**Pixel coordinate grounding data**
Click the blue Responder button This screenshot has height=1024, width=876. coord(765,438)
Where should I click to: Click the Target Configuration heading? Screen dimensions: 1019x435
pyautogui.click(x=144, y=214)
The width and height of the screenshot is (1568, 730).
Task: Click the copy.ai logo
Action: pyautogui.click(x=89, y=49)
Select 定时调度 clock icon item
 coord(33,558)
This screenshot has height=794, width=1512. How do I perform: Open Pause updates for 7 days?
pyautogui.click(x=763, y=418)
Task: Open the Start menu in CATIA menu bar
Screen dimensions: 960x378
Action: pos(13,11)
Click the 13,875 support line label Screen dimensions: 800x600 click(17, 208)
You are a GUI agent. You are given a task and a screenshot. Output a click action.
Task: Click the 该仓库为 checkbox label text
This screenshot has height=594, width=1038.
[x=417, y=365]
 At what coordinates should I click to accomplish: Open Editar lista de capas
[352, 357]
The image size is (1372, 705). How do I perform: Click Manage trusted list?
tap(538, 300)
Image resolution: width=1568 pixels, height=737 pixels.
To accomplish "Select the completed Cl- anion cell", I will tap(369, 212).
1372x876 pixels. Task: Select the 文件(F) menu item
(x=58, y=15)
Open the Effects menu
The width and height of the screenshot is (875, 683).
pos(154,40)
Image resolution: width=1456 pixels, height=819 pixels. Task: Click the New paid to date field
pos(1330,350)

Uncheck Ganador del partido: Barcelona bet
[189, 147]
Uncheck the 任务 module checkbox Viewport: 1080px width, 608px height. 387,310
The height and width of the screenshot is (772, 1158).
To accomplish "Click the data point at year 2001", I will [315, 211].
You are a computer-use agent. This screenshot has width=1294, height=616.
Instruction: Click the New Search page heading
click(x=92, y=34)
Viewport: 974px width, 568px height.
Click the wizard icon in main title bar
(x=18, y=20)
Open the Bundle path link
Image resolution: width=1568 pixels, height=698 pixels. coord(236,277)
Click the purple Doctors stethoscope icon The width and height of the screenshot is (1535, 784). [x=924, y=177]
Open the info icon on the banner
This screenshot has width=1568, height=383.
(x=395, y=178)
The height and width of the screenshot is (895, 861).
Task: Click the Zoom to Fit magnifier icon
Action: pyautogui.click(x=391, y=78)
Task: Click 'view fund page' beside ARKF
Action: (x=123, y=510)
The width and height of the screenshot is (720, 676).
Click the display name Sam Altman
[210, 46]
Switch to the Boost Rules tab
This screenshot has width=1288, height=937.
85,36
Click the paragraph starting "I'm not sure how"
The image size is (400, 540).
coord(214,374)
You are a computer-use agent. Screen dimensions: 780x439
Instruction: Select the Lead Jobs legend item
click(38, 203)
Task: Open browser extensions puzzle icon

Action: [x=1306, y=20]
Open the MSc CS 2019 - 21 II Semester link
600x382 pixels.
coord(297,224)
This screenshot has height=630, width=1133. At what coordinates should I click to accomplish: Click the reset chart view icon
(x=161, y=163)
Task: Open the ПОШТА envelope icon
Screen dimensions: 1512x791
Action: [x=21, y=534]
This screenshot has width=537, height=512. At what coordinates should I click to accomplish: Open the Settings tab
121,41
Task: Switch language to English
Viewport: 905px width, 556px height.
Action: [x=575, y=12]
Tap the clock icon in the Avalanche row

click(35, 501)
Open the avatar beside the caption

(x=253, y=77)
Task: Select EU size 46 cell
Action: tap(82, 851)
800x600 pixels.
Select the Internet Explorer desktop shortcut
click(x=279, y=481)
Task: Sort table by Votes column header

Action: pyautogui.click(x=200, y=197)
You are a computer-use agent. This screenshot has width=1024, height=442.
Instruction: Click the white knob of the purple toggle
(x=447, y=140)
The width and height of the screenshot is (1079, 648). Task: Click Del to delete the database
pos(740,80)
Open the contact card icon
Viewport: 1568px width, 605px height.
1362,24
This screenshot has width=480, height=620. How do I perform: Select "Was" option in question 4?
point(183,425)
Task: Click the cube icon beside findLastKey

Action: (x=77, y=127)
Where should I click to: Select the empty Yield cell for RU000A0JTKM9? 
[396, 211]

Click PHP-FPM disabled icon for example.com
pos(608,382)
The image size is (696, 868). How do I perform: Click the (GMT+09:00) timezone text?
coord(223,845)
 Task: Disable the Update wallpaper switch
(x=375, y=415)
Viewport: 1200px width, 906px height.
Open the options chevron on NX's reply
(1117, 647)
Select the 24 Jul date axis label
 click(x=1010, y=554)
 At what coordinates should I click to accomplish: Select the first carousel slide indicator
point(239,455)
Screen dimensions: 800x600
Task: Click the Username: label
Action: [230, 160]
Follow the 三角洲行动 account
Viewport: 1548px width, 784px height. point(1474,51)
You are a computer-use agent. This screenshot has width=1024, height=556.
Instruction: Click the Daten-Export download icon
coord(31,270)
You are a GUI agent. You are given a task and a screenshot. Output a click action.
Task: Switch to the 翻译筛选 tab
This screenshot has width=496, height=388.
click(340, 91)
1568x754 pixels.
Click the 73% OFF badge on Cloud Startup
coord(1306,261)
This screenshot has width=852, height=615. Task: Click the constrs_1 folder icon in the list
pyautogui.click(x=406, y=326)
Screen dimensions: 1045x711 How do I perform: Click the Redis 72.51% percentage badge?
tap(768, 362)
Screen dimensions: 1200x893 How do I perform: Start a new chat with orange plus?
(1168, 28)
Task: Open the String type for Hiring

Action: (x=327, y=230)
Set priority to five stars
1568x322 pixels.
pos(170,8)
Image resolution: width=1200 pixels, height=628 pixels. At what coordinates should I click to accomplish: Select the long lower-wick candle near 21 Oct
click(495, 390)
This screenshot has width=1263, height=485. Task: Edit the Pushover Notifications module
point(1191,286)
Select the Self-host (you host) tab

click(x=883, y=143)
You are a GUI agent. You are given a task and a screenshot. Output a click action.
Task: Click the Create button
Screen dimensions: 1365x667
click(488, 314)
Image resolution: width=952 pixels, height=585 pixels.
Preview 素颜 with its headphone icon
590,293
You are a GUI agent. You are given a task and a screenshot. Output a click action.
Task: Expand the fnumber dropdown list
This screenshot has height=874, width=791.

**WHAT IS NEEDED**
Once you have read the records above, say how many of their lines contain the word "checkbox", giving only that figure.

**WRITTEN SOLUTION**
2